We worked with a consultant who helped us put together a 10-page disaster plan. It distills the most important tasks to be done in the first hours after an event. It also includes the 10 people from the library staff on the disaster recovery team and their contact information and roles; contact information for vendors, emergency recovery services, and first responders; a priority list for collections recovery; and more.
DS: The one thing I would add is not to start a new job at the height of hurricane season, but if you’re going to, make sure that the new group is prepared for what has become the inevitable. The TMC Library staff has had many experiences with weather events. The plan that was in place worked well and smoothly, thanks to the fact that so many of our staff members knew just what to do to prepare. We had a good working disaster plan in place. Since Harvey, we have worked to move as many of our computing operations to the cloud as possible.
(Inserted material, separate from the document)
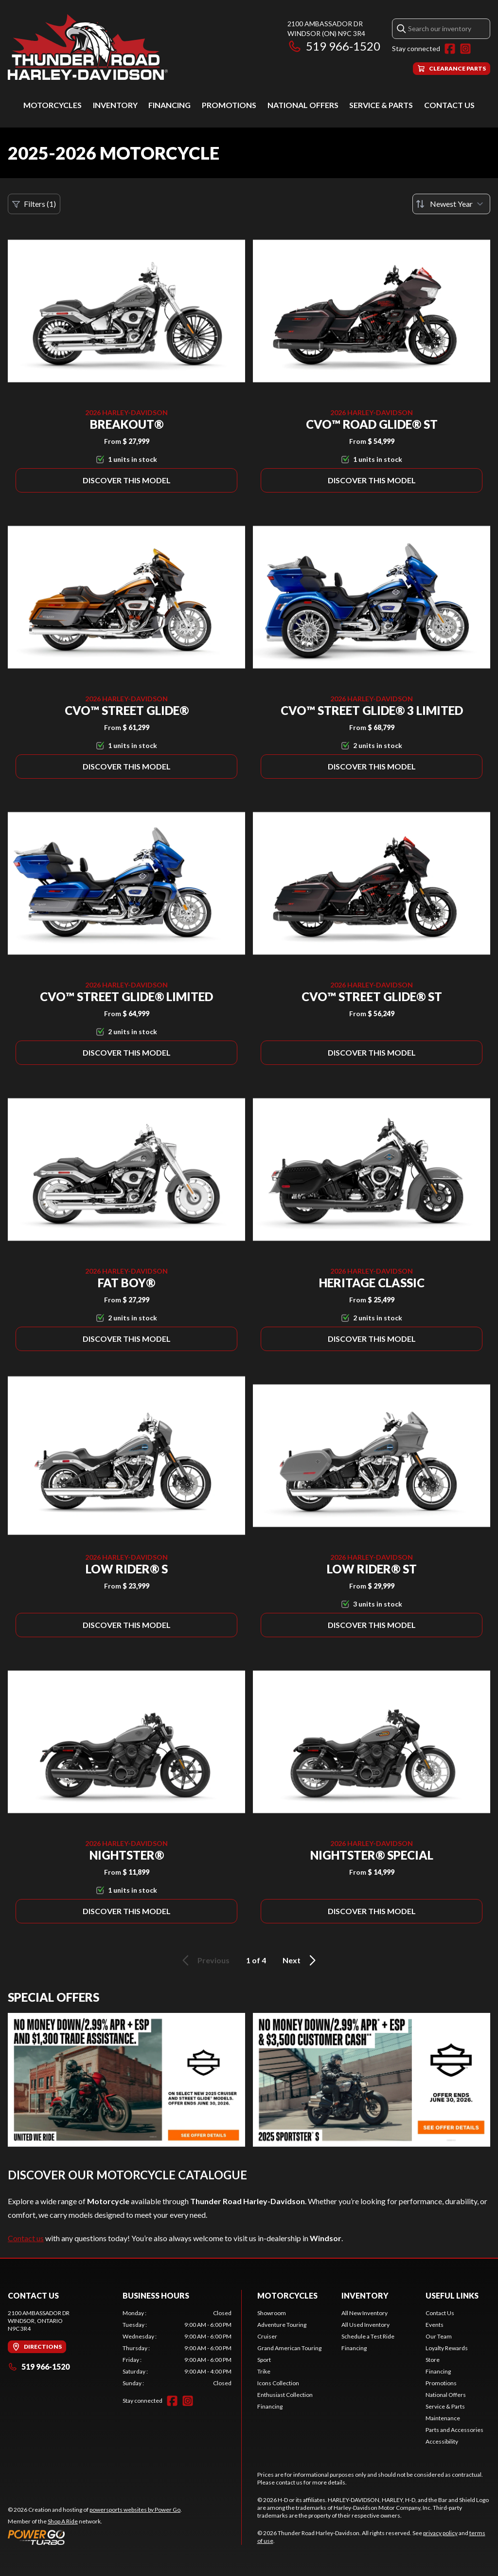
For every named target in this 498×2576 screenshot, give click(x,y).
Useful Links (452, 2295)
Our website, human resources, and accounting operations, as well as access to electronic resources, now all reside outside the building in a hosted environment.
Disaster Recovery Resources
Disaster Information Management Resources: U.S. National Library of Medicine’s clearinghouse for disaster planning information and resources.
Pocket Response Plan™: Council of State Archivists’ guidance on creating a concise document that records essential information library leadership will need in a disaster or emergency.
Disaster Management Specialist Certification: Trains professionals to access, use, and manage information to support their institutions and communities in planning for, responding to, and recovering from emergencies and disasters.
Mobile Applications: Apps to assist medical libraries during a disaster.